Regia di Yvan Attal vedi scheda film
Prendi un filmetto indipendente americano meno carino e più serio e logorroico di come potrebbe a prima vista apparire, malizioso e molto parlato nella migliore tradizione Sundance, prendi un attore conosciuto ed apprezzato in territorio francese che tenta già da qualche anno di farsi valere ed apprezzare nel campo della regia; completa il tutto con un cast altisonante che i manifesti che da mesi tappezzano tutta Nizza (CLUZET-CASTA-ATTAL-ARGENTO-GAINSBOURG) esaltano e certo non minimizzano; ecco servita la commedia sexy/glamour di fine anno, almeno sulla carta.

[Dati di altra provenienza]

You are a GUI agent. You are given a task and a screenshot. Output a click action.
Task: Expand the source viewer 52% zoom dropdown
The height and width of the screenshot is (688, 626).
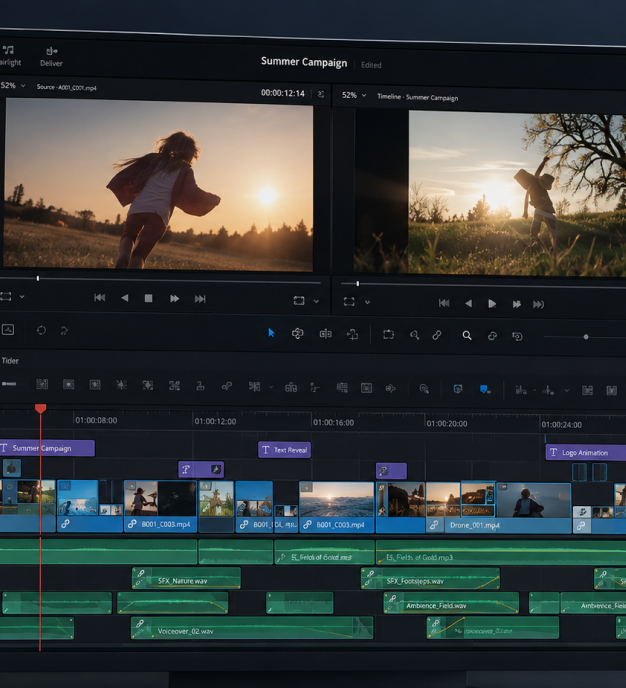(x=14, y=85)
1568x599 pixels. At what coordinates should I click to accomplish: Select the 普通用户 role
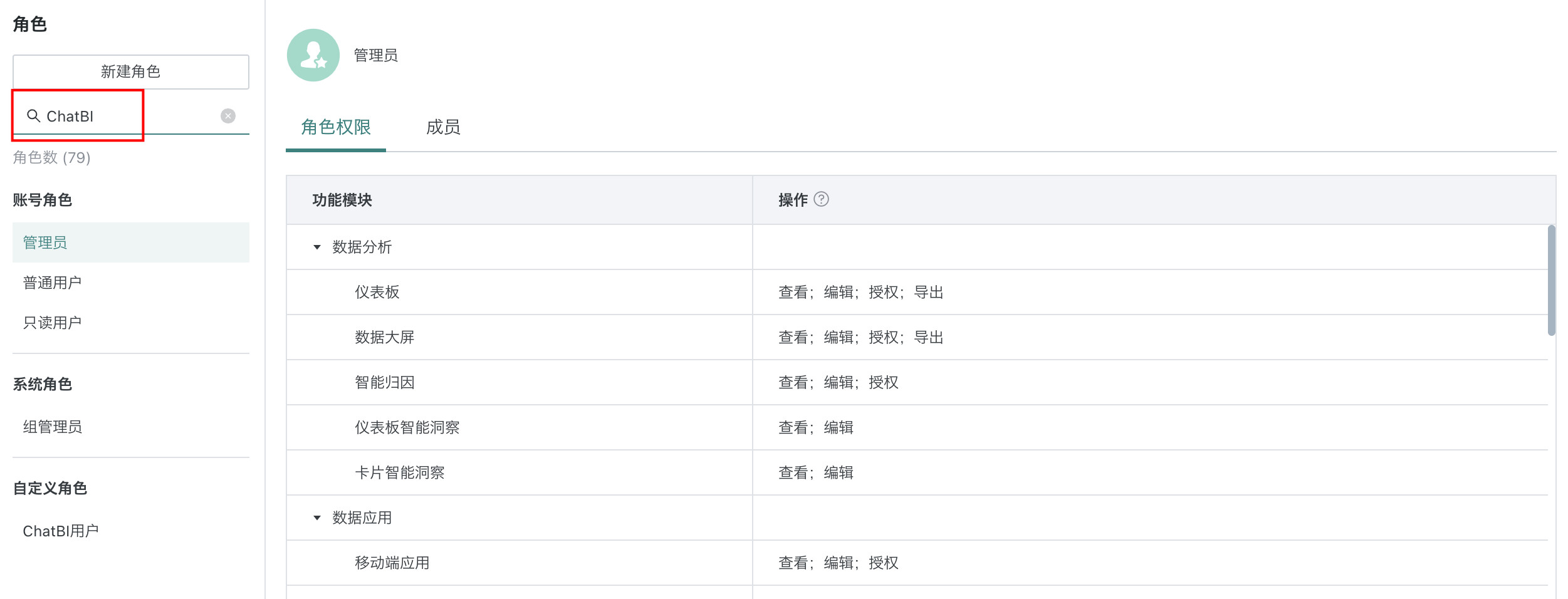point(53,283)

Ma se Humpday di qualche anno fa traeva il suo maggior lato d’interesse nel fatto che fosse diretto da una donna, che in qualche modo rimetteva in discussione, con una certa disinvoltura ed ironia, luoghi comuni anche abusati da certa filmografia scollacciata come amicizie virili e complicità maschili spesso taciute o certo non sbandierate come invece accade più naturalmente sul “coté” femminile, questa riproposizione non fa che esaltare il lato superficiale e stupido del maschio facilone che “sa tutto lui”, che non si tira indietro nell’affrontare sfide per lui impossibili, che è convinto di riuscire a far fronte ad ogni situazione a prima vista irrisolvibile o assurda.
E se da un lato vedere assieme (per la prima volta?) due attrici “maledette” abbonate allo scandalo e piuttosto avvezze a cavalcare il lato più torbido della femminilità senza tirarsi indietro da freni inibitori che mal si accompagnano con la loro spiccata personalità (stiamo parlando naturalmente della coppia Gainsbourg/Argento nel ruolo delle aizzatrici, di coloro che inducono i due ingenui e faciloni amici - davvero molto scemi - reincontratisi dopo anni ad un party, a partecipare ad un noto festival pornografico non privo di velleità artistiche, con una performace che li coinvolge reciprocamente in prima persona), è sicuramente l’aspetto più interessante di tutta la pellicola, significa anche che tutto il resto (e rimane purtroppo davvero poco altro) è calma piatta, tra grossolano cameratismo da quattro soldi e battibecchi amorosi tra un Attal goffo e poco partecipe una Casta magnifica ma insopportabile.
Certo la notte insonne tra i due uomini soli, in una anonima stanza d’albergo, nel tentativo penosamente vano di sbalordire loro stessi, prima che gli altri, con una performance che necessariamente risulta impossibile da sostenere senza una adeguata motivazione “interiore”, crea senza dubbio nello spettatore, anche in quello pronto alla risata greve, quell’angoscia e quel vuoto interiore che forse era il solo lato in cui indirizzarsi se proprio si desiderava riproporre una variante europea al piccolo ma a suo modo riuscito film indipendente americano.